Prosecutors outlined their case in a 175-page affidavit that reportedly includes more than 1,000 text messages exchanged between Borghi and three cooperating witnesses. The messages allegedly show Borghi using his personal cellphone to coordinate cocaine transactions, some of which occurred while he was inside county buildings conducting the public's business, Just The News reported.
The sheer scale of the charges
Over 100 felonies is not a rounding error. It is not a single lapse in judgment or a youthful indiscretion. The volume of charges, backed by a 175-page affidavit and over a thousand text messages, paints the picture of a sustained operation allegedly run by an elected official entrusted with governing a county of hundreds of thousands of people.
And these weren't transactions allegedly happening in some back alley after hours. Prosecutors say they occurred inside government spaces. During meetings. While Borghi was presumably drawing a public salary to serve the residents of Lehigh County.
The audacity of that deserves a moment of stillness. A commissioner is allegedly dealing cocaine from inside the building where the county government operates.
The accountability question
The immediate question is how long this went on and who, if anyone, in local Democratic leadership noticed. Three cooperating witnesses came forward with enough evidence to fill 175 pages. That suggests this was not exactly a well-kept secret among those in Borghi's orbit.

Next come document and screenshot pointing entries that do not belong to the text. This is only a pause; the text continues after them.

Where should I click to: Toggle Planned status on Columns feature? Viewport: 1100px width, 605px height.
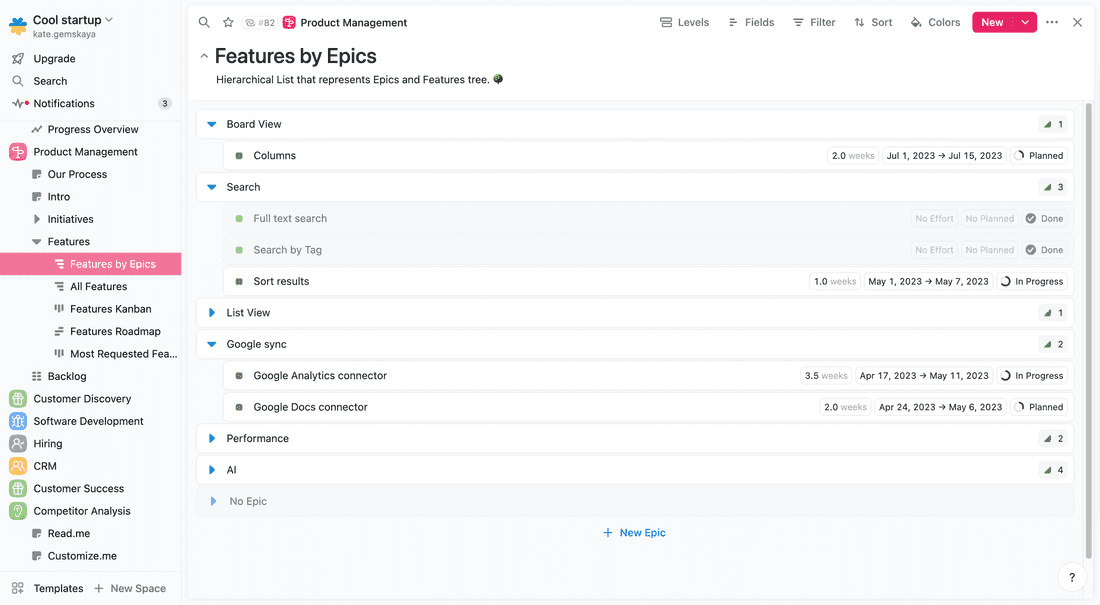(1038, 155)
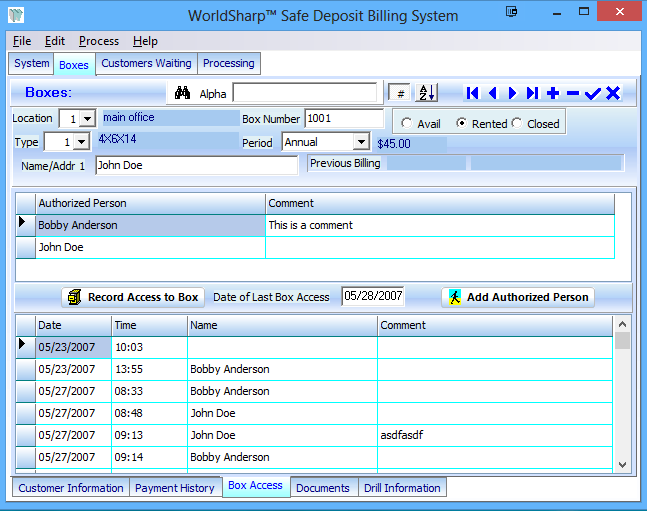
Task: Save changes with the checkmark icon
Action: tap(593, 93)
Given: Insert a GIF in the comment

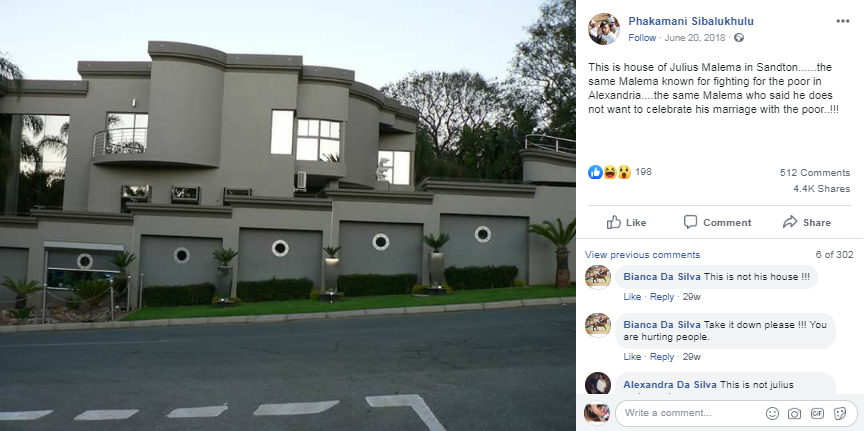Looking at the screenshot, I should click(x=817, y=413).
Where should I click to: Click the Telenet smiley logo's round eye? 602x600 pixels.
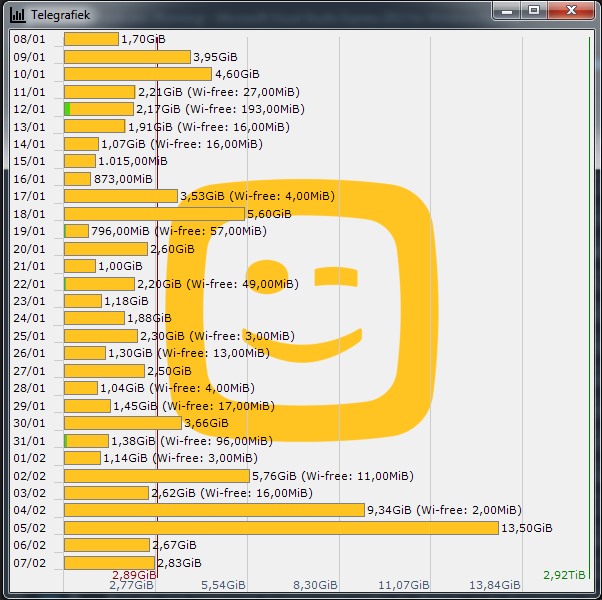click(267, 277)
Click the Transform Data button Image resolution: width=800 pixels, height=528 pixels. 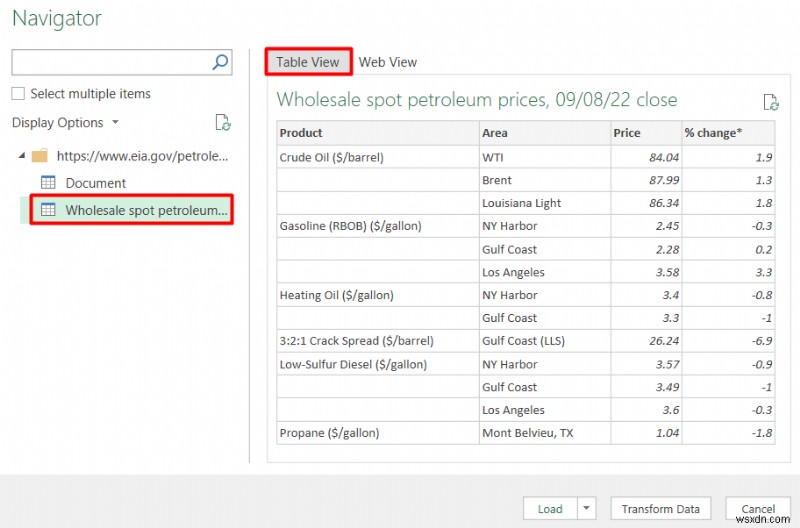[660, 508]
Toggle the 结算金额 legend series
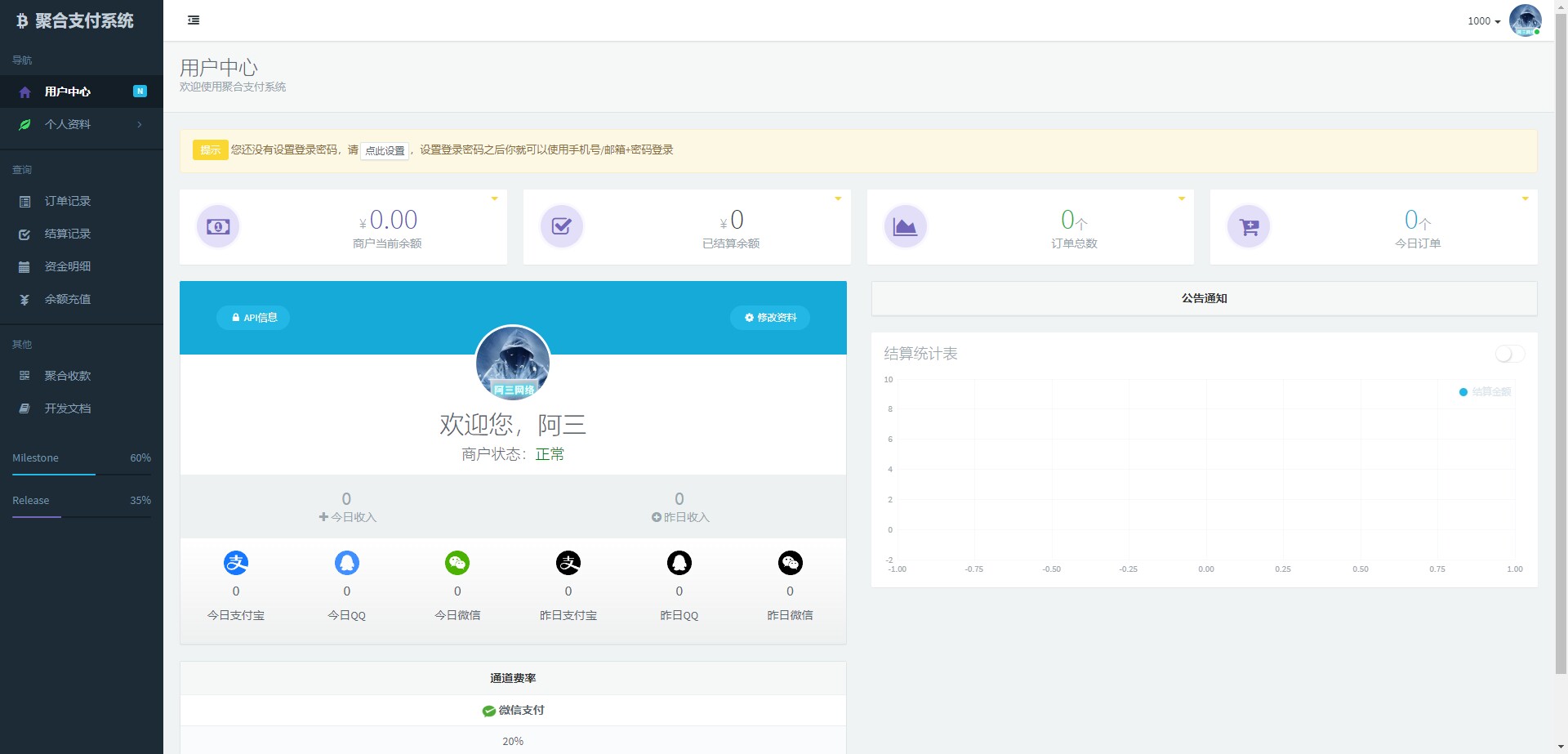 point(1485,392)
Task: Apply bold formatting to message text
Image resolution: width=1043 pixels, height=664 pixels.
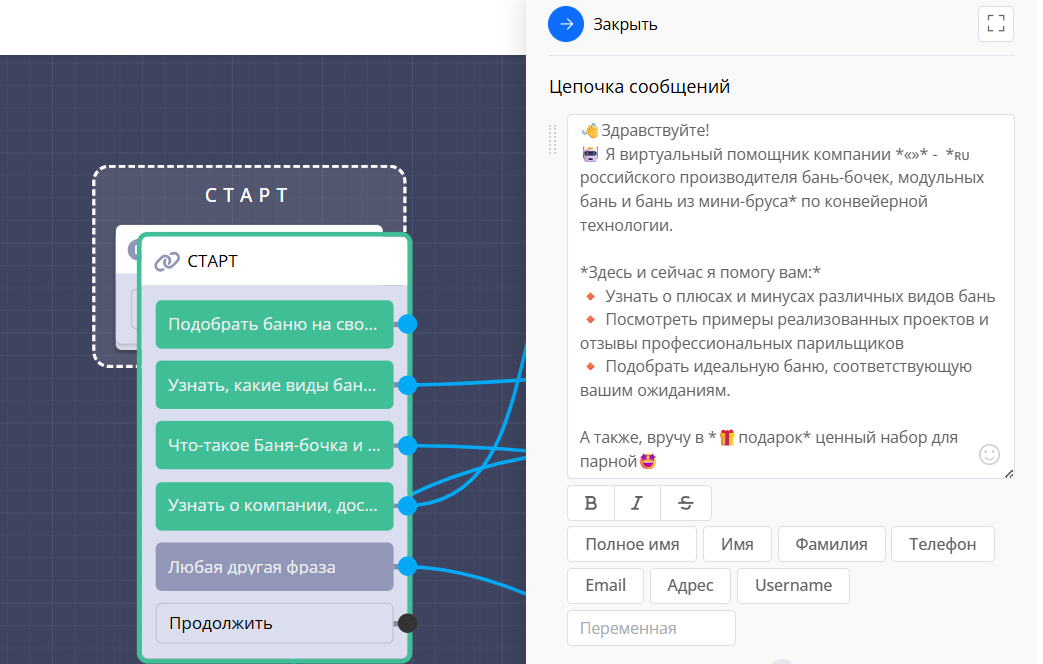Action: coord(591,503)
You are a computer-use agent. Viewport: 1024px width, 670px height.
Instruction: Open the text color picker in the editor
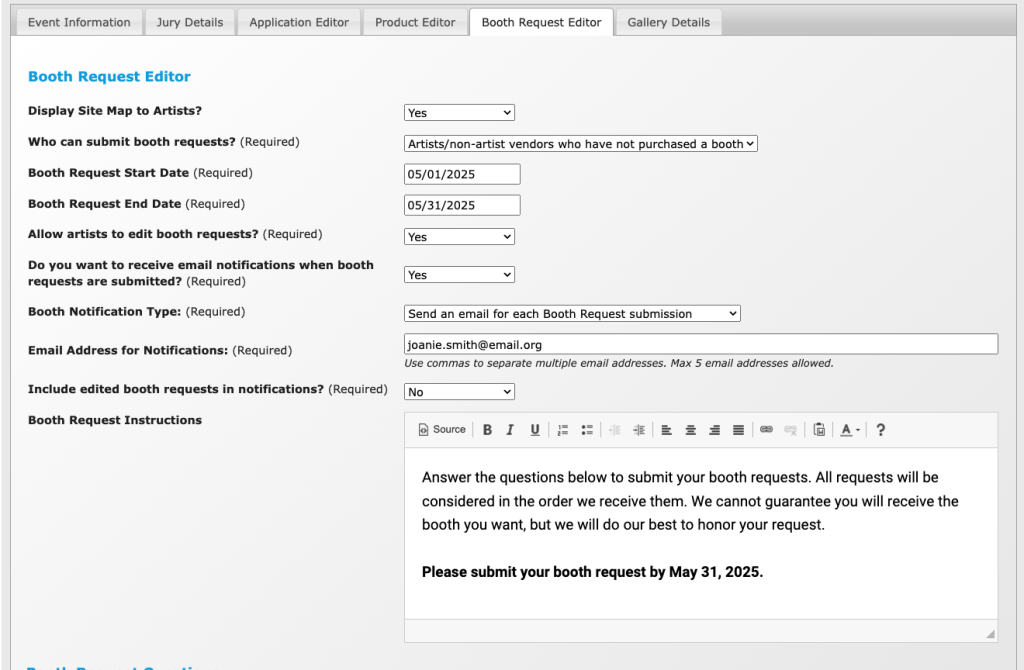pos(846,430)
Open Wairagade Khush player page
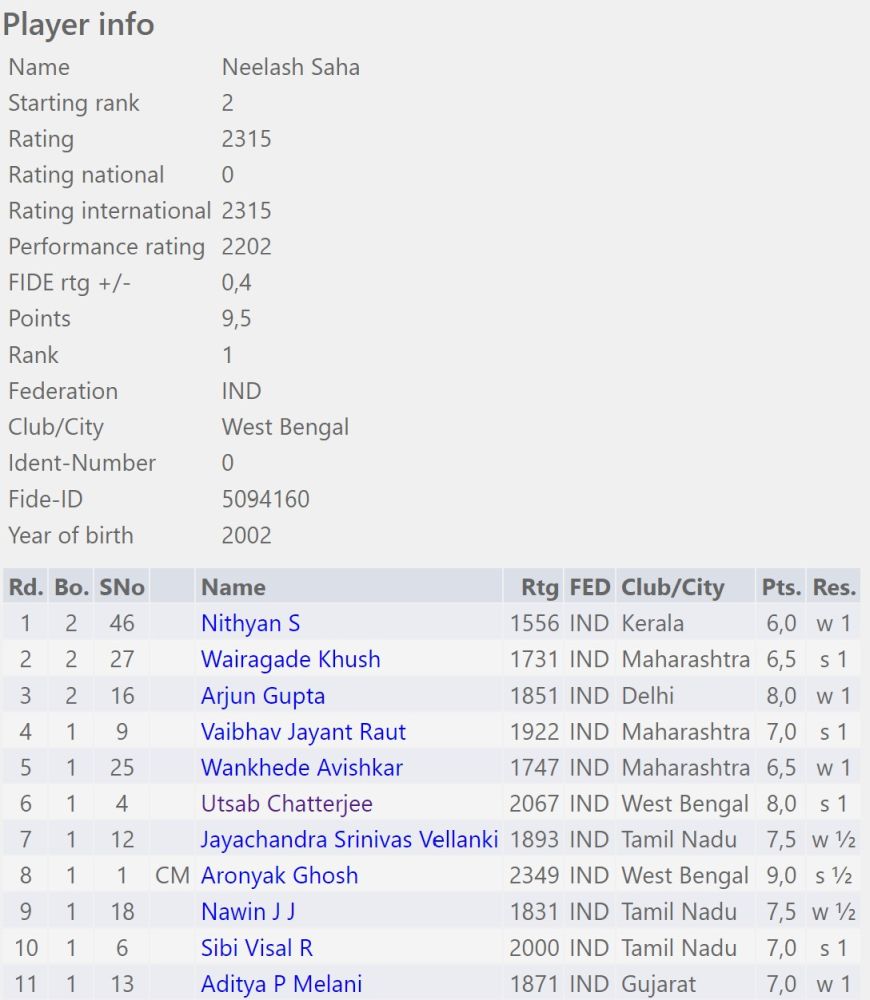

County commissioners hold real power. They approve budgets, set tax rates, and oversee county services. The role demands a baseline of public trust that is impossible to reconcile with the allegations now laid out against Borghi. Every vote he cast, every meeting he attended, every policy decision he touched is now shadowed by the question of what else he was doing at the time.
A pattern worth naming
This story will get filed away as a local crime blotter item in most newsrooms. It shouldn't. When a Republican official anywhere in the country faces legal trouble, the party affiliation leads the headline and anchors the narrative for days. The affiliation becomes the story. When a Democrat faces 104 felony charges for allegedly running a drug operation out of government offices, expect the coverage to treat it as an isolated incident involving a troubled individual.
But voters in Lehigh County elected Borghi as a Democrat. The local party apparatus supported him. The question of vetting, of accountability within party structures, is a fair game. It is always a fair game, regardless of party. The difference is that only one side consistently faces that scrutiny from the press.
What happens next
Borghi's political future is, for all practical purposes, over. The legal process will determine the rest. With 104 felony charges and a mountain of documentary evidence described in the affidavit, the road ahead for the 35-year-old commissioner is not a question of political survival. It is a question of years.
The residents of Lehigh County, meanwhile, are left with a vacant seat of public trust and the knowledge that the person they elected to manage their county government was allegedly managing something else entirely from the same buildings where their tax dollars fund the lights.
Government buildings are supposed to belong to the public. Not to whoever is allegedly dealing cocaine from inside them.